Create and Submit a Dataset¶

In this tutorial you will learn how to create a dsgrid dataset and register it with a project by following the example of the TEMPO dataset from dsgrid-project-StandardScenarios.

Note

It is possible to register a dataset without connecting it to a project. The main difference is that the information about dimension mappings below is not relevant.

Dataset attributes and dimensions must be defined in a dataset config as defined by Dataset Config. This tutorial will give step-by-step instructions on how to assign values in this file.

Create a dataset.json5 with these fields (but choose your own values):

{
  dataset_id: "tempo_conus_2022",
  dataset_type: "modeled",
  data_source: "tempo",
  sector_description: "transportation",
  description: "CONUS 2022 TEMPO county-level results for PEV charging.",
  origin_creator: "Arthur Yip",
  origin_organization: "NREL",
  origin_contributors: [
    "Arthur Yip",
    "Brian Bush",
    "Christopher Hoehne",
    "Paige Jadun",
    "Catherine Ledna",
    "Matteo Muratori",
  ],
  origin_project: "dsgrid CONUS 2022",
  origin_date: "Dec 21 2021",
  origin_version: "dsgrid",
  source: "https://github.nrel.gov/mmurator/TMM/commit/54f715e0fe015a578dd0594c7031c046cfe27907",
  data_classification: "low",
  tags: [
    "transportation",
    "conus-2022",
    "reference",
    "tempo",
  ],
}

Choose a data format as described in Dataset Formats. Please note all requirements listed on that page.

This dataset uses the two-table (standard) format with dimension information stored like this:
- Time: Representative period format with hourly data for one week per month.
- Metric: record IDs are pivoted in the data table.
- Geography: Stored in lookup table.
- Subsector: Stored in lookup table.
- Model Year: Stored in lookup table.
- Scenario: Stored in lookup table.
- Sector: Trivial
- Weather Year: Trivial
Add the relevant settings to your dataset.json5.

data_schema_type: "standard",
trivial_dimensions: [
  "sector",
  "weather_year",
],
// The time in this dataset has no time zone. It is based on the local time perceived by the
// people being modeled. dsgrid will map times to the project's geography time zone.
use_project_geography_time_zone: true,
data_schema: {
  table_format: {
    format_type: "pivoted",
    pivoted_dimension_type: "metric",
  },
},

Identify the dimension records required by the project.

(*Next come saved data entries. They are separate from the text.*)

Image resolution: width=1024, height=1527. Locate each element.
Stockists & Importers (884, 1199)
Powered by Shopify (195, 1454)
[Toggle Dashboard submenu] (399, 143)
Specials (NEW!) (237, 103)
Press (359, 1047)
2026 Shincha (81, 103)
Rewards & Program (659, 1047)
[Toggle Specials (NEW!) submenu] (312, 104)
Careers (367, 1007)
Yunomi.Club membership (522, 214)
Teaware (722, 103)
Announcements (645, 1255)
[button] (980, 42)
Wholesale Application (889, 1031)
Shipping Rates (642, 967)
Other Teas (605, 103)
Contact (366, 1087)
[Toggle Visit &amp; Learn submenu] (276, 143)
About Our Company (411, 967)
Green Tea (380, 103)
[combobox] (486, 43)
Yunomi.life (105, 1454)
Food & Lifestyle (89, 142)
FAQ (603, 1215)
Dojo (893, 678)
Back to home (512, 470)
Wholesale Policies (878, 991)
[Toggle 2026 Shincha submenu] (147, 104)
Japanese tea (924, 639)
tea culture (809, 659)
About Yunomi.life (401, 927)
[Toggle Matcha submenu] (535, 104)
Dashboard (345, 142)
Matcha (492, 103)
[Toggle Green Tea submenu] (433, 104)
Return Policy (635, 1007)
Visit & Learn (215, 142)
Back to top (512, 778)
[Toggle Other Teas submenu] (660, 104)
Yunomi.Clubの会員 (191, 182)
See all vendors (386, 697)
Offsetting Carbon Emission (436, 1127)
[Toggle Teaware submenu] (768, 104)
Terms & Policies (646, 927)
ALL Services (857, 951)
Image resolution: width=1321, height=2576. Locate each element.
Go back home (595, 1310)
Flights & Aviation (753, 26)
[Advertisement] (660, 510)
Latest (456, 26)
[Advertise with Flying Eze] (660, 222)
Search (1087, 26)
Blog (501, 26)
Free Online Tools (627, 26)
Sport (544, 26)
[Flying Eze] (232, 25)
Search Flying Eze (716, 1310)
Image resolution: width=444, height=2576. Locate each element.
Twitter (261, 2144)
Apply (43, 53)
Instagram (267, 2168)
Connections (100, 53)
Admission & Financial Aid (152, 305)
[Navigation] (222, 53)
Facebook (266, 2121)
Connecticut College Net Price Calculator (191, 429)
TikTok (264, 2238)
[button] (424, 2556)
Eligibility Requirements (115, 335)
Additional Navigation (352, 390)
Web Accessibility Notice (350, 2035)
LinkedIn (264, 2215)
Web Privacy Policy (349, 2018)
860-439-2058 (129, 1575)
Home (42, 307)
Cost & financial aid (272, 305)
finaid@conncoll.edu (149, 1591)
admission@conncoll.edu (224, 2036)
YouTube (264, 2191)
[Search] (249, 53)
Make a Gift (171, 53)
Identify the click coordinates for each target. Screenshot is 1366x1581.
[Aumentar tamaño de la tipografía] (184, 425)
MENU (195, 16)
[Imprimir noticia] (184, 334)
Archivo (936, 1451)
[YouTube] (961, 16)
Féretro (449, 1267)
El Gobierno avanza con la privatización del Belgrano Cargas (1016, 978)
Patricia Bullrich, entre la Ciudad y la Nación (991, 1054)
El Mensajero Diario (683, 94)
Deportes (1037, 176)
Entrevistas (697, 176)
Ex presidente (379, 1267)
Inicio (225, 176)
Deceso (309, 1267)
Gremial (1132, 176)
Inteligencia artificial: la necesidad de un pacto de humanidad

Here is what is listed in the project.json5:

required_dimensions: {
  single_dimensional: {
    sector: {
      base: ["trans"],
    },
    subsector: {
      supplemental: [
        {
          name: "Subsectors by Sector Collapsed",
          record_ids: ["transportation_subsectors"],
        },
      ],
    },
    metric: {
      supplemental: [
        {
          name: "transportation-end-uses-collapsed",
          record_ids: ["transportation_end_uses"],
        },
      ],
    },
  }
}

Follow the instructions at Project Viewer to start the viewer. Once you have the data table loaded in your browser, type transportation in the filter row of the dimension_name column and then select transportation_subsectors or transportation_end_uses. The dimension record table will get populated with record IDs.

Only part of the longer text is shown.